Anyone have a great ecipe for campfire Bannock?
When I was in Scouts we used to wrap it on a stick and cook over campfire but I cannot remember recipe.
thanks
Harry


----------



## mountainlady56 (Feb 13, 2006)

I used google search and typed in Campfire Bannock and it gave me like 19,000 feedbacks. I'm not familiar with it at all, but it described it as a bread that was deep-fried over a fire. Maybe this will help.
Good luck!
Darlene


----------



## 4ME (Sep 11, 2006)

I had never heard of a bannock until now.
I found this on them.

http://my.tbaytel.net/scouts/bannock.htm


----------



## Chacfamily (May 15, 2006)

Our favorit is the "Dough Boy" and it sounds like it could be similiar. Have to have a good size roasting stick, those metal marshmallow roasters won't work. take a buscuit (canned Pilsbury buscuit) and stretch out long like a snake. Start at the top of the stick and wrap it around long down the stick, with the dough touching all the way down. Cook over the fire until golden brown. It takes longer to "bake" but is so worth it. When it is done, it will twist off the stick (if it's still doughy, it will not). Roll in melted butter then in powdered sugar.

Eat and enjoy!


----------



## pjb2cool (Apr 8, 2004)

That is what I like most about our site. Ask any question - I've _never _ heard of Bannock before - and watch the outcome...I learn somethin' new just about every day from *THIS* site alone







 Thanks for posting the question...


----------



## Fire44 (Mar 6, 2005)

Chacfamily said:


> Our favorit is the "Dough Boy" and it sounds like it could be similiar. Have to have a good size roasting stick, those metal marshmallow roasters won't work. take a buscuit (canned Pilsbury buscuit) and stretch out long like a snake. Start at the top of the stick and wrap it around long down the stick, with the dough touching all the way down. Cook over the fire until golden brown. It takes longer to "bake" but is so worth it. When it is done, it will twist off the stick (if it's still doughy, it will not). Roll in melted butter then in powdered sugar.
> 
> Eat and enjoy!


We do these ourselves...but we roll them in melted butter and then sugar and cinnamon. They are very good!!!

Gary


----------



## Collinsfam_WY (Nov 9, 2006)

WOOHOO! I think I just found us an occasional alternative to s'mores. Sounds terrific.

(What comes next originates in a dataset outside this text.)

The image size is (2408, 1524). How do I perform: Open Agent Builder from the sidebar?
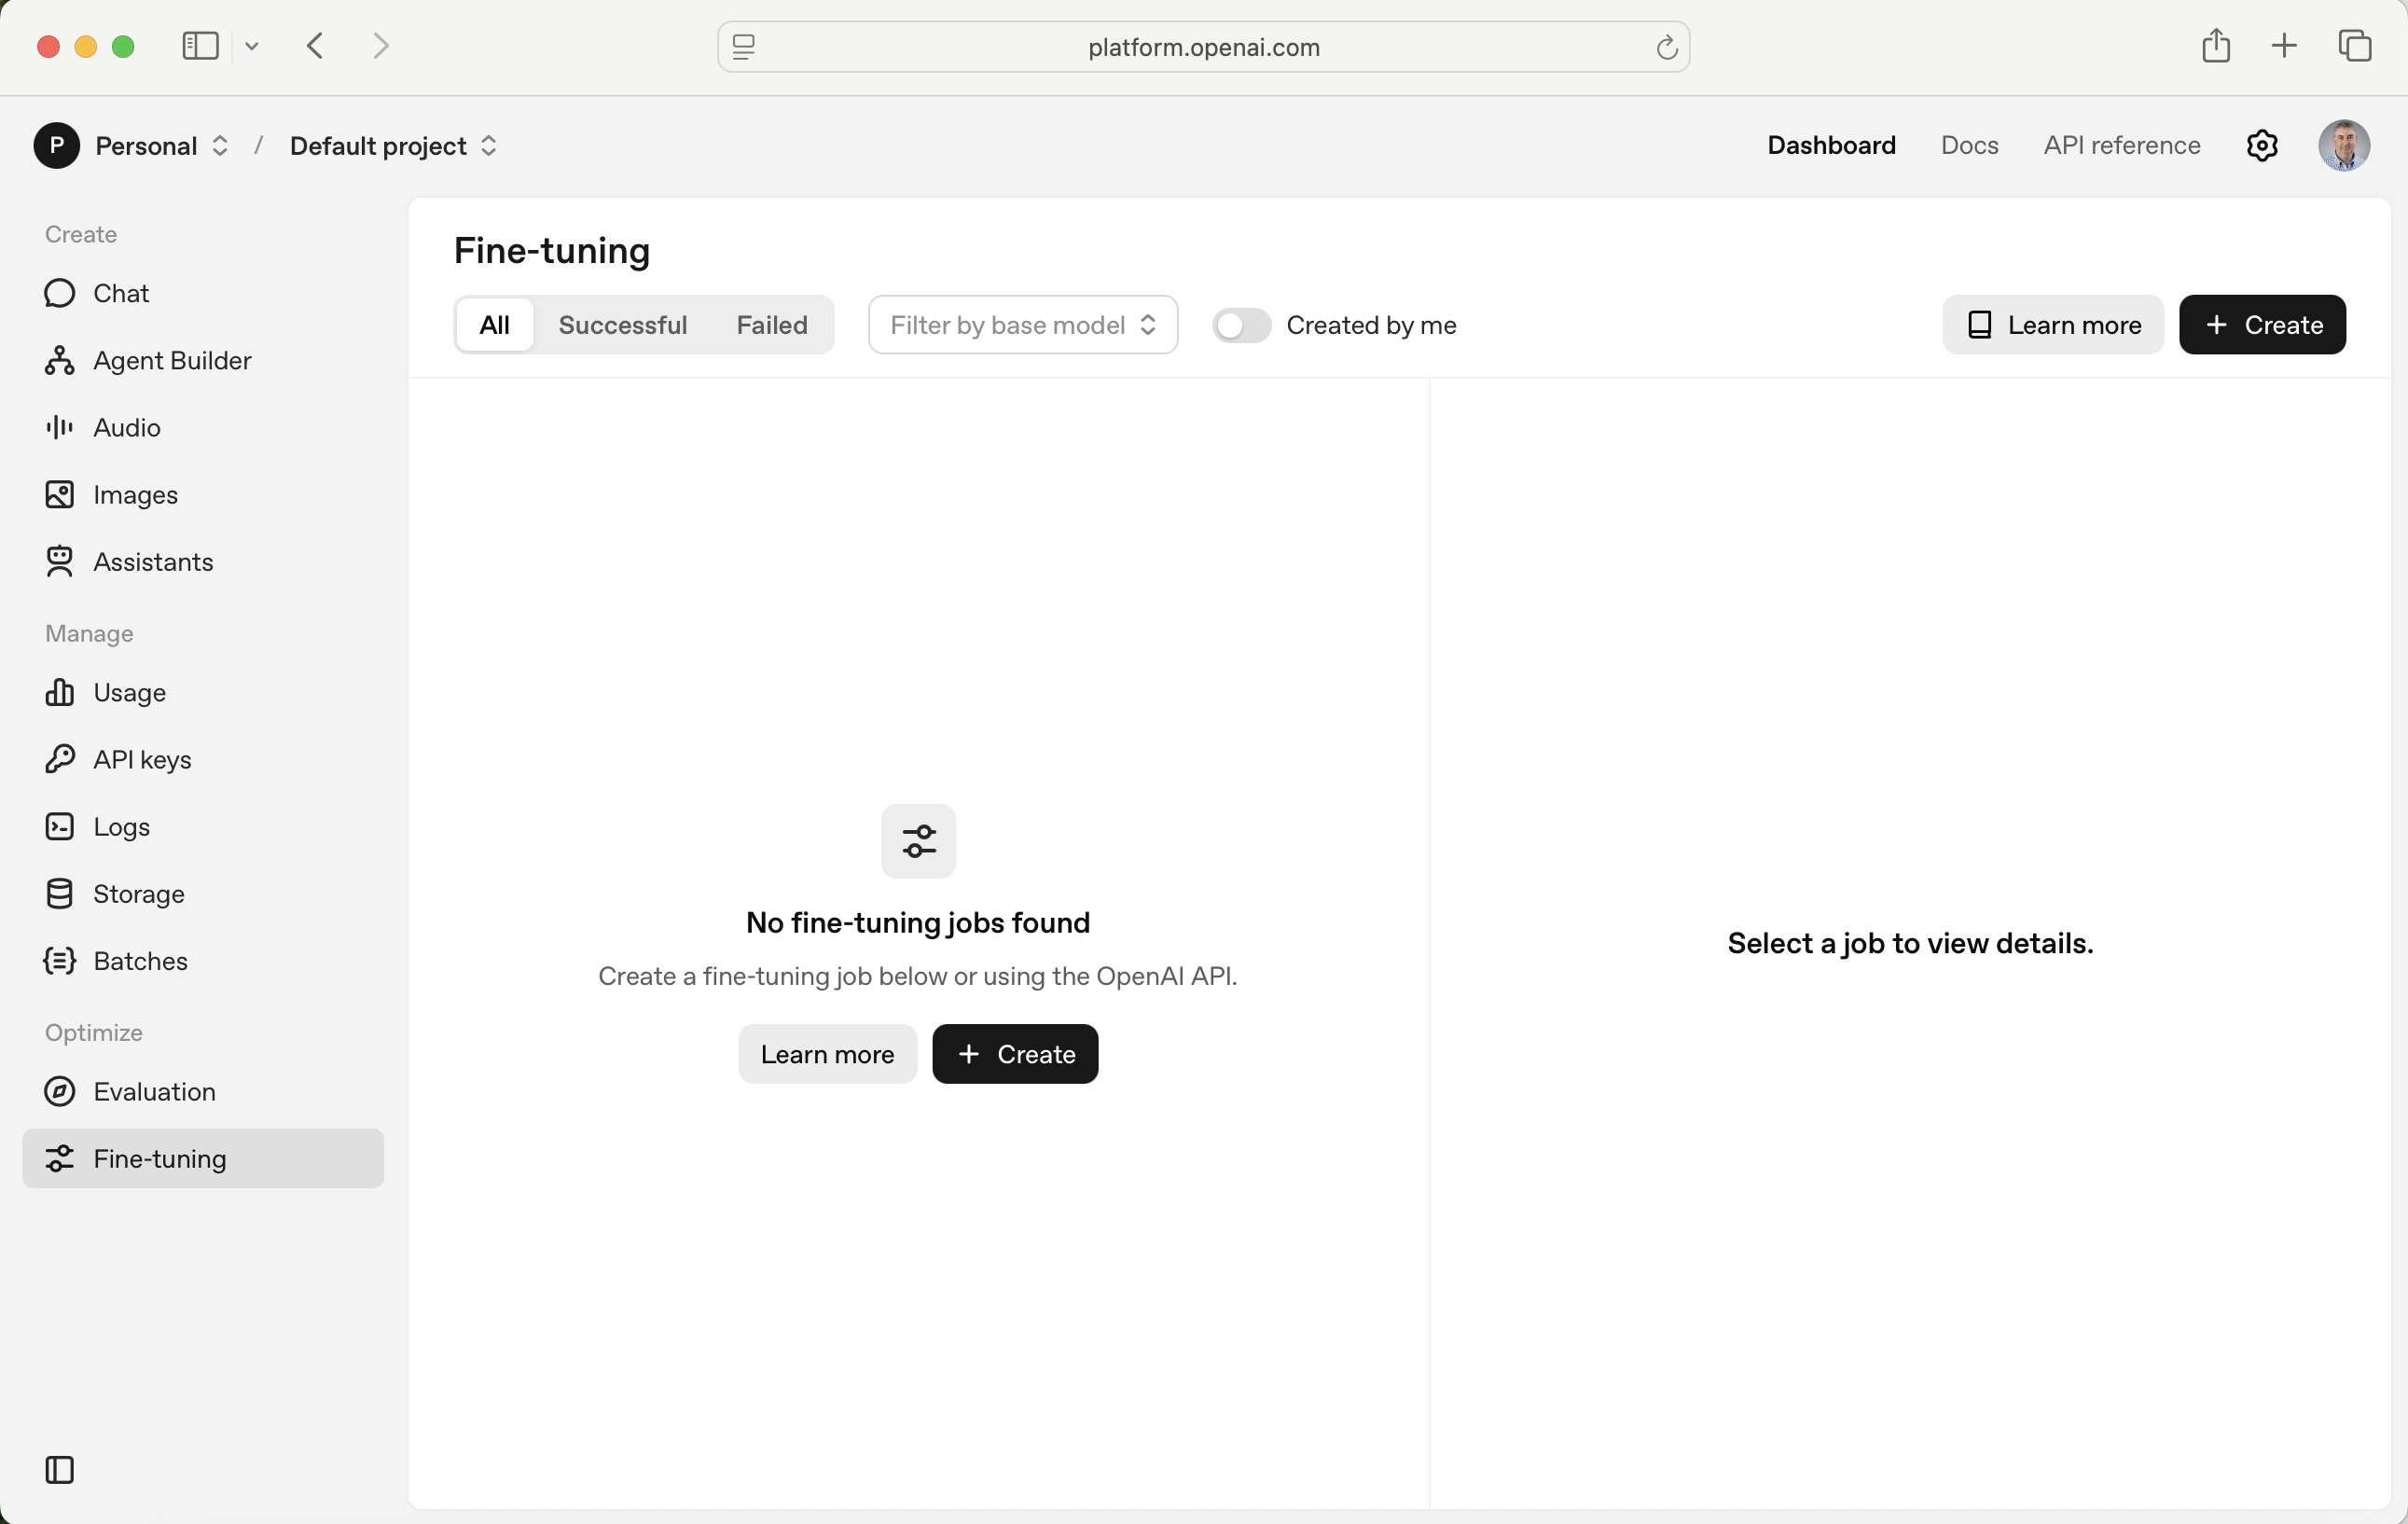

One question though - what kind of roasting stick do you use since the metal ones don't work?

Micah


----------



## Fire44 (Mar 6, 2005)

I have used the metal ones and they work..but it is hard to get the dough to stick to them. I normally roast a few peeps first and then the dough sticks pretty good.

Gary


----------



## skippershe (May 22, 2006)

I saw a recipe that called for placing the dough on a green stick


----------



## Albertabound (Jul 24, 2007)

Regarding what type of stick to use......
We always used a green branch and shaved the bark off it and rolled the bannock dough around the stick and cooked over the fire
Harry


----------



## skippershe (May 22, 2006)

After reading Albertabound's reply, I guess green branch was the word I should have used...









You were probably wondering why you couldn't just use a purple, pink, or an orange stick instead


----------



## mmonti (Jun 27, 2007)

This is how I do it, I made 4 of the tools needed to cook these, I used all-thread rod with wooden dowels on the end, maybe 1-1.5 inches round and maybe 4 inches long, standard closet rod from home depot...

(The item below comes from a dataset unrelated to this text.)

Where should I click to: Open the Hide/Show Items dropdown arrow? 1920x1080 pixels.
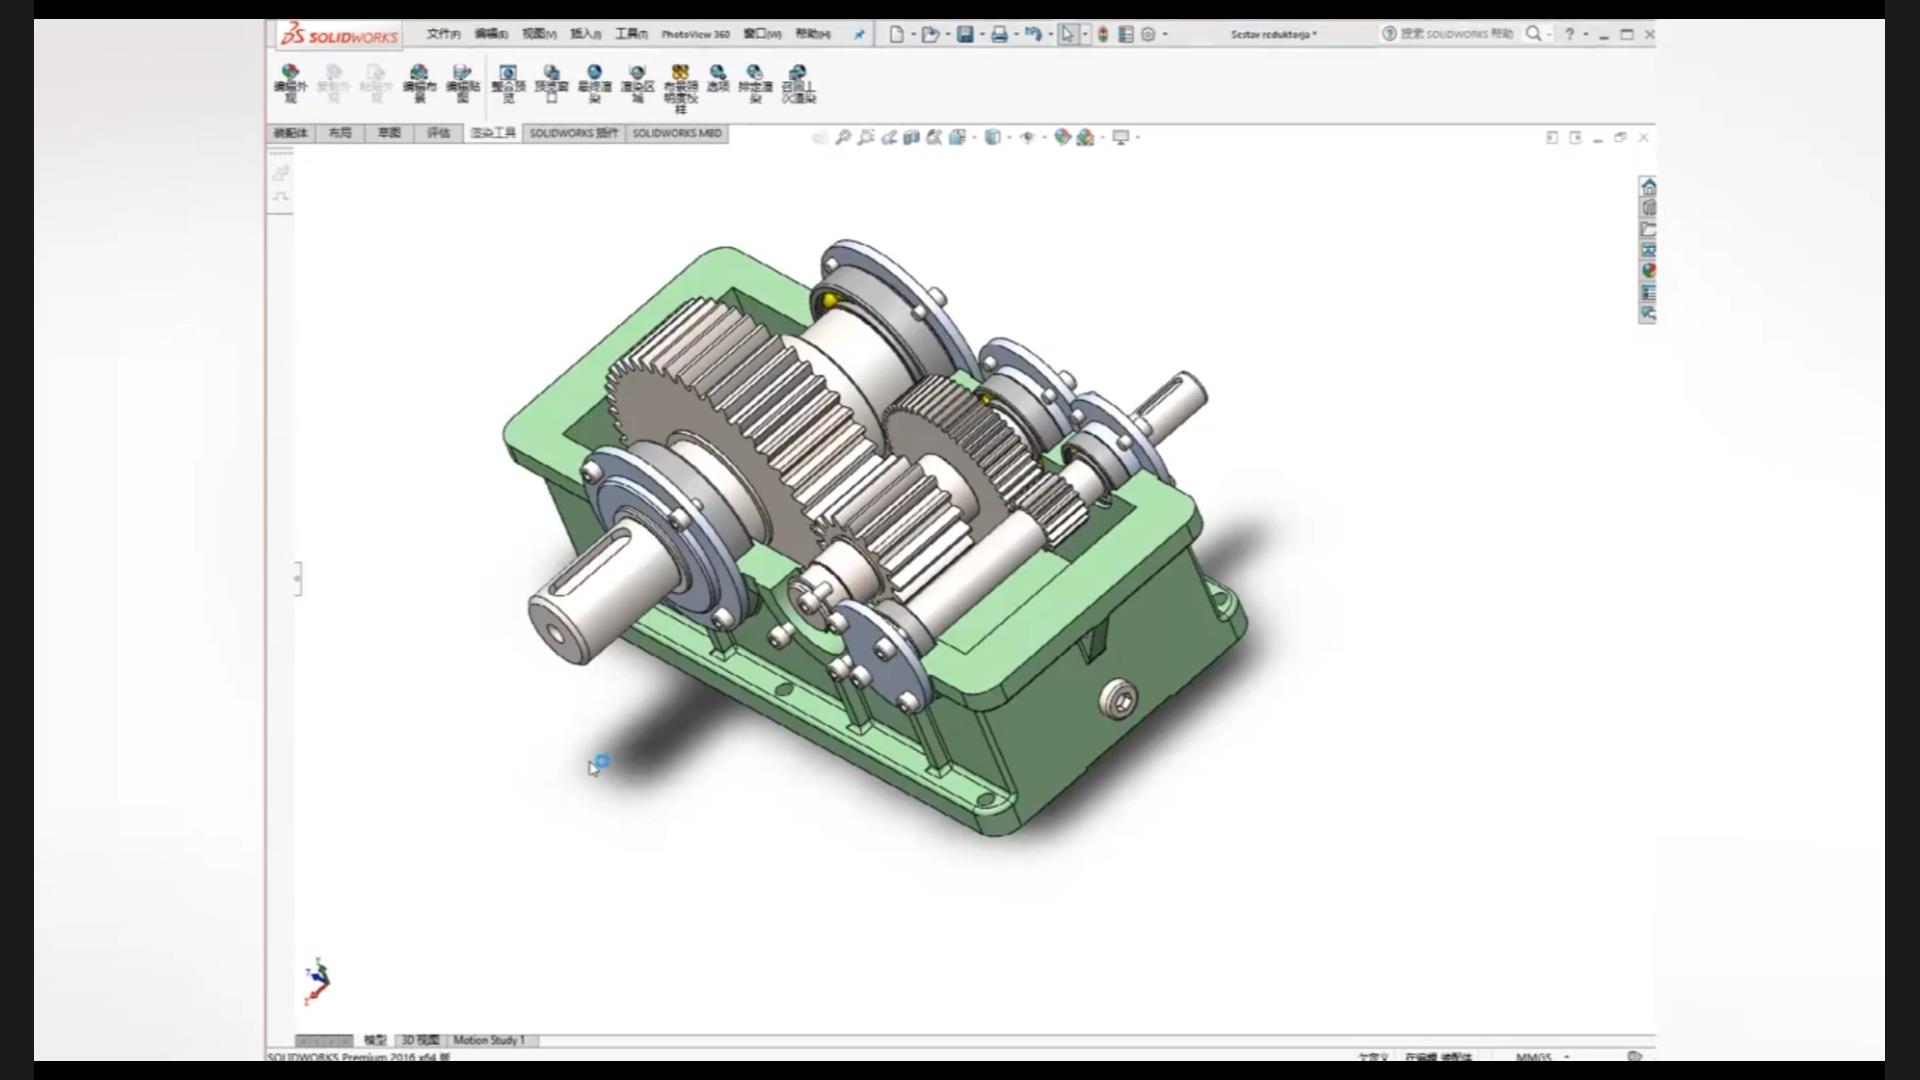(1044, 137)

Just season the wood before you start using it.

Take a can of the pillsbury biscuits, dont use the flaky style or extra buttery, just the cheapest ones, usually the store brand works best.

Place the biscuit on the end of the dowel and slowly mold it around the dowel pushing it up as high as you can go.

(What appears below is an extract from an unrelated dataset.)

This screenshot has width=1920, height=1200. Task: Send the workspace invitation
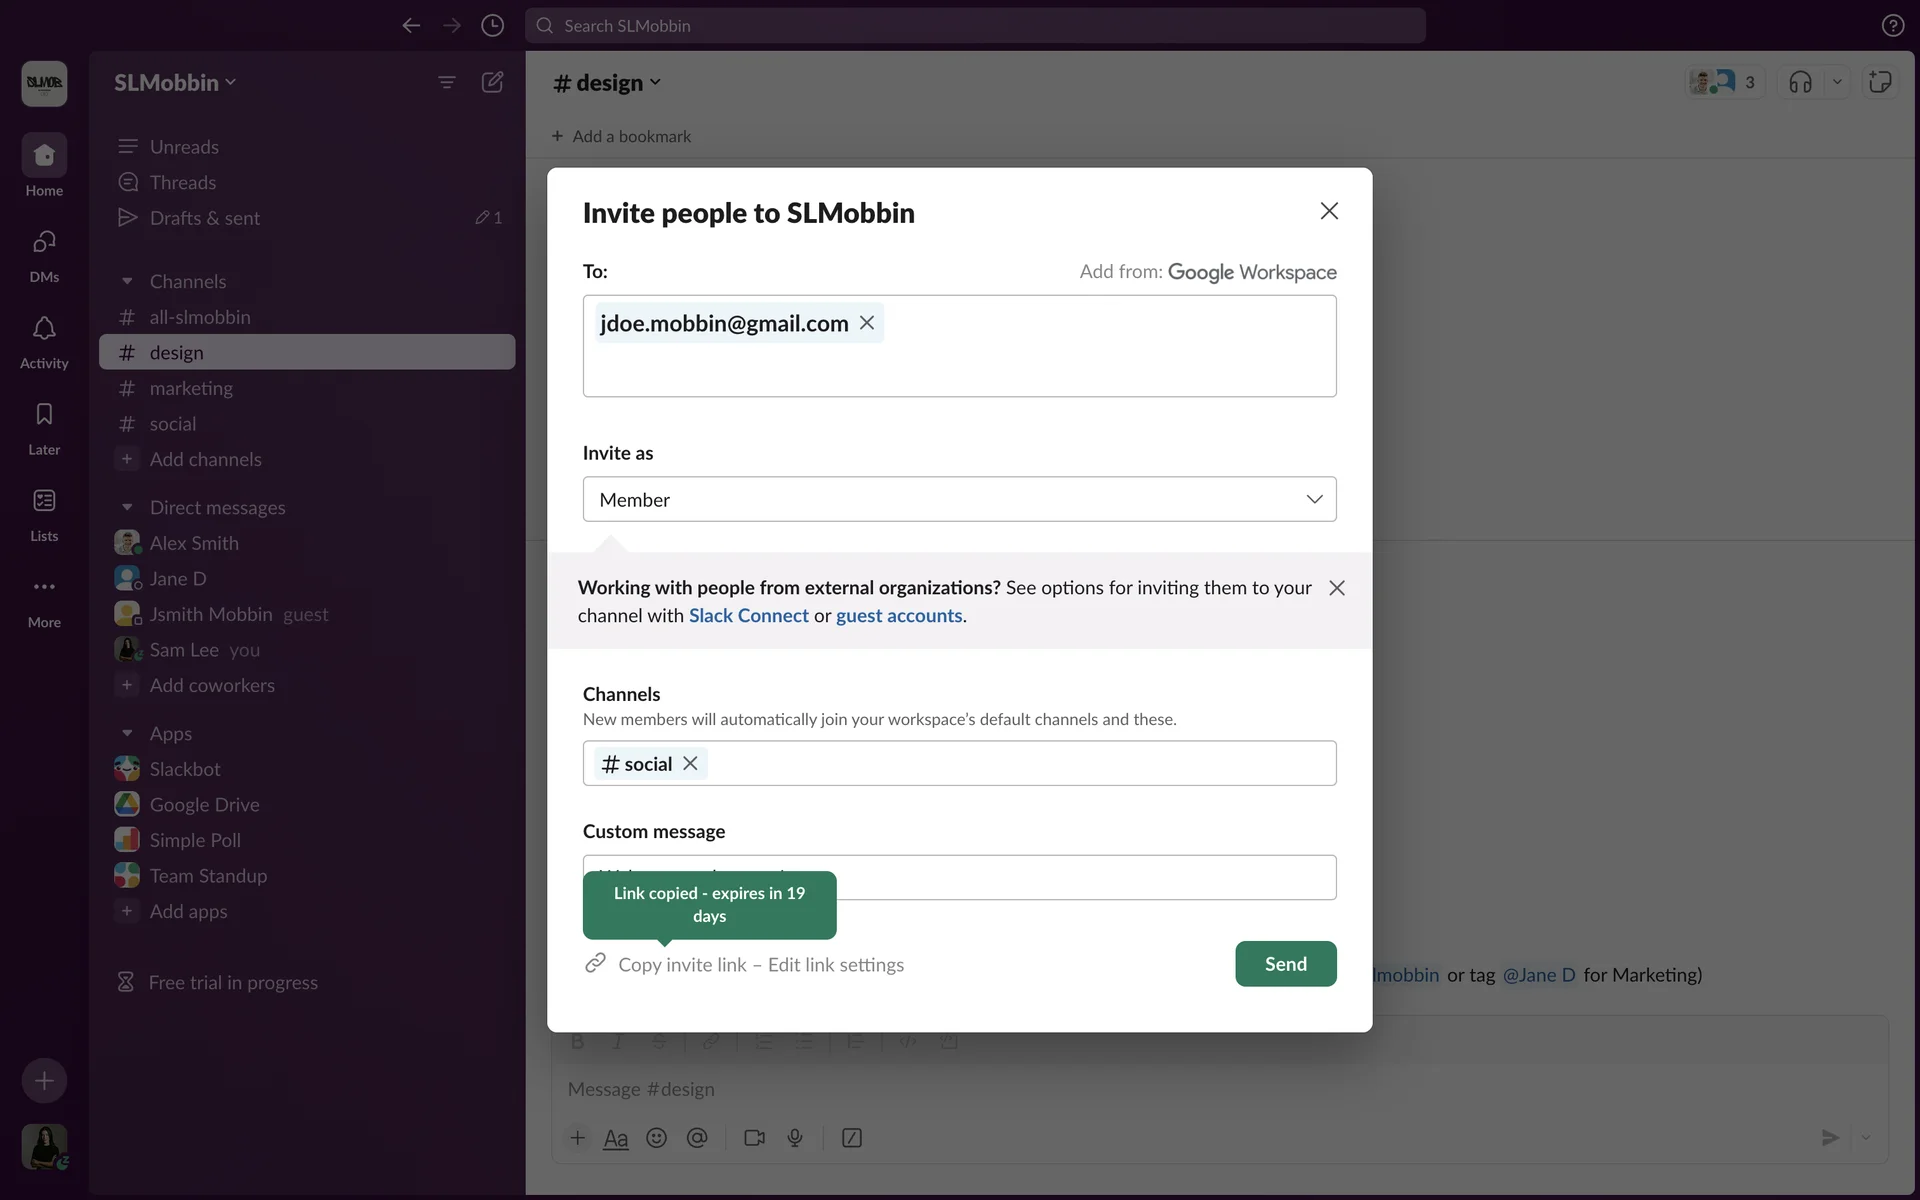coord(1285,964)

Slowly roast it over the fire, 3-5 mins, slide it off the stick when finished, it will easily slide off when cooked.

Fill the biscuit with your choice of canned pie filling, cherry, apple, blueberry, etc, give it a shot of whipped cream and you have the ultimate camping desert.

Fill it with eggs, cheese and bacon in the morning!

I have photos of some somplace

Mike


----------



## skippershe (May 22, 2006)

mmonti said:


> This is how I do it, I made 4 of the tools needed to cook these, I used all-thread rod with wooden dowels on the end, maybe 1-1.5 inches round and maybe 4 inches long, standard closet rod from home depot...
> 
> Just season the wood before you start using it.
> 
> ...


Oh my gosh! You're killing me...Think we're going to have to forget s'mores for awhile and give these a whirl instead


----------



## Chacfamily (May 15, 2006)

We also do an awsome breakfast sandwich with those pie irons....but that's another thread!

For the dough boys, we just have the kids hunt for good thick roasting sticks and whittle the ends.


----------